Don Costa, ci parli del sogno rivelatore che il piccolo Giovanni Bosco fece a nove anni.
Il sogno dei nove anni, uno dei tanti sogni di don Bosco, è quello più rivelatore, più indicativo della sua futura missione. Don Bosco nella sua vita sognò parecchio, raccontava spesso i suoi sogni e amava giocarci. Il sogno al quale ci stiamo riferendo ora, rivela al piccolo Giovanni il metodo da scegliere nell’approccio ai giovani, ai ragazzi che vengono trasformati da lupi in agnelli.
Don Bosco è stato il santo dei ragazzi, per la sua missione d’aiuto per loro, sapendo coniugare fede, gioco, studio e preghiera?
Certamente, ma questo non è limitativo dell’azione di Don Bosco, il quale, attraverso la rigenerazione dei ragazzi e dei giovani, voleva rigenerare l’intera società, l’intera Chiesa. Quindi dire “Don Bosco, padre dei ragazzi”, è sostanzialmente un errore. Don Bosco opta per il mondo giovanile per poter trasformare l’intera società degli adulti».
Qual è il valore cristiano, l’attualità dell’impegno di Don Bosco, che diede vita a un nuovo modo di prendersi cura dei ragazzi, in un periodo di grandi rivolgimenti sociali?
L’attualità viene rilanciata dalla situazione attuale che vive il mondo giovanile. La situazione dei nostri adolescenti in Occidente e in Italia in seguito alla pandemia è grave: solitudine, suicidi, incapacità di comunicare, emarginazione, paura e povertà educativa sono l’oggetto delle segnalazioni raccolte dal mondo giovanile. Quindi un metodo educativo quale è quello di Don Bosco, che offre loro il gioco, il gruppo, l’incontro, la paternità alla quale aggrapparsi e farsi sostenere, è di una grandissima attualità. Ieri i ragazzi erano abbandonati dalla società, oggi si sono rinchiusi nel loro mondo. Il metodo educativo di Don Bosco li rimette in gioco nella società, nel sociale e nella Chiesa.

• _Da fare_
Continua l'intervista su don Bosco riportata sopra, ripartendo subito dopo la sua ultima frase.

• _Record di dati_

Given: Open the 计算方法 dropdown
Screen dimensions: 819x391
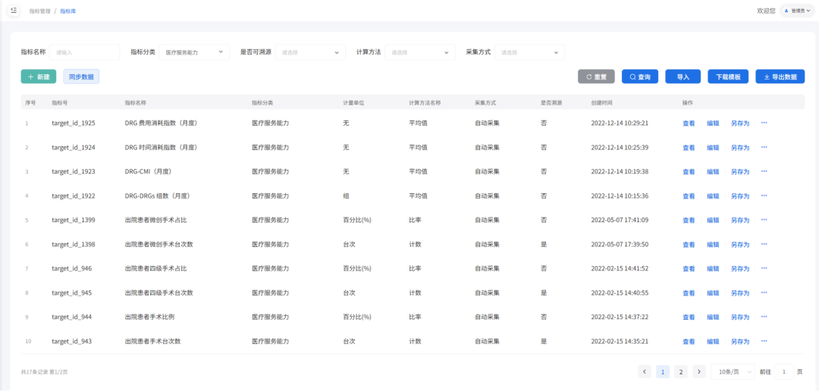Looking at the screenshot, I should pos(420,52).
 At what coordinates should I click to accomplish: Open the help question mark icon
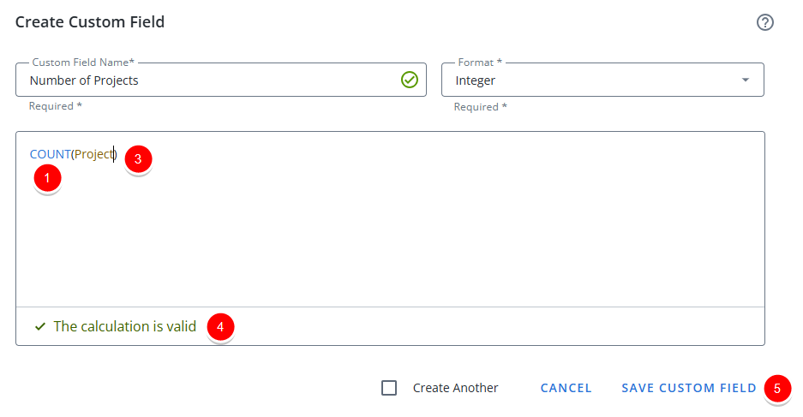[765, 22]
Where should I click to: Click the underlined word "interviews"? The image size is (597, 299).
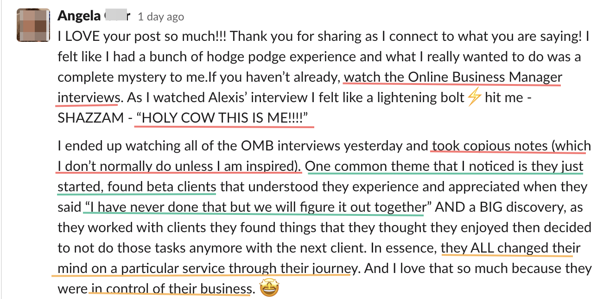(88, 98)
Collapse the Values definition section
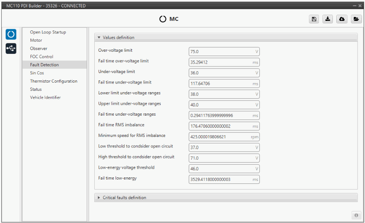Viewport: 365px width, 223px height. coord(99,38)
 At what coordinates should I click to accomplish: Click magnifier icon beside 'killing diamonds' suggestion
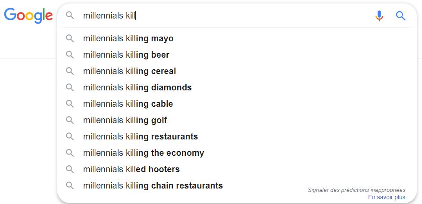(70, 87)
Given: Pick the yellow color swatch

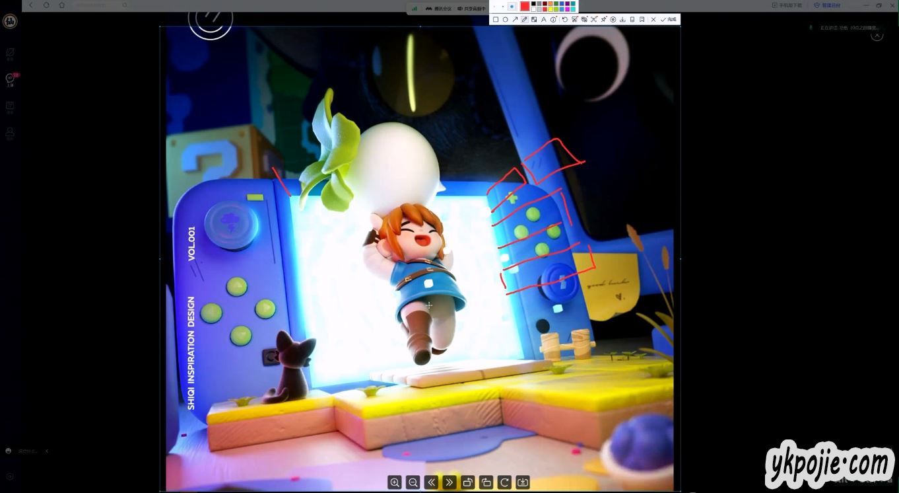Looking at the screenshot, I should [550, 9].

* * *

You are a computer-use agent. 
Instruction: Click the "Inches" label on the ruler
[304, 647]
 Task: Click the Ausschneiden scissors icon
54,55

• _Risultato del compito_
Desidera ricordarci il carisma di don Bosco?
Il carisma di don Bosco era grandissimo. La sua fu una missione rivoluzionaria. Quando Don Bosco iniziò il proprio impegno verso i più giovani, le giovani generazioni erano ignorate ed emarginate. Anzi, i ragazzi erano giudicati dalla società perlopiù come fonte di delinquenza. Don Bosco ebbe una grande intuizione, ricordiamo che il pedagogo era un uomo intuitivo e molto intelligente, dalla vasta memoria, che ebbe rivelazione della sua missione non solo attraverso i sogni, come abbiamo detto prima, ma anche mediante fenomeni soprannaturali.
Secondo Lei oggi si conoscono davvero il suo pensiero e la sua eredità pratica e spirituale?
Si conoscono fino a un certo punto, perché di Don Bosco si ricorda solo l’aspetto esteriore, quel “prete allegro e gioioso” che gioca con i ragazzi nell’oratorio. San Giovanni Bosco invece era un grande asceta, dalla intensa vita spirituale legata all’Eucarestia, all’amore per il prossimo, alle scelte essenziali. Già Paolo VI diceva che per trovare un santo come Don Bosco bisogna pensare a San Benedetto da Norcia, ai Padri fondatori della Chiesa e della vita religiosa.
In che modo Don Bosco riesce ancora a parlare ai giovani?
Riesce ancora a parlare ai giovani offrendo la sua paternità, la sua amicizia, il suo affetto ai ragazzi che non lo trovano più nelle famiglie, nella società. Garantendo quindi formazione e impegno cristiano ai giovani, che ieri come oggi presentano sfide educative più urgenti. Dunque, riuscire per un ragazzo a entrare in un ambiente salesiano, essere “catturato” dal sistema educativo di Don Bosco, significa acquistare una casa.
Il salesiano del XXI secolo è “un uomo di speranza” ha detto Bergoglio. Che cosa ne pensa?
È proprio così, perché un salesiano del Terzo Millennio scommette, come d’altro canto fece Don Bosco, da un lato sulla certezza del Paradiso, dall’Aldilà, di un Dio Padre misericordioso; dall’altro lato lavora perché questa certezza trasformi la vita di tutti i giorni e anche il futuro di ciascun giovane.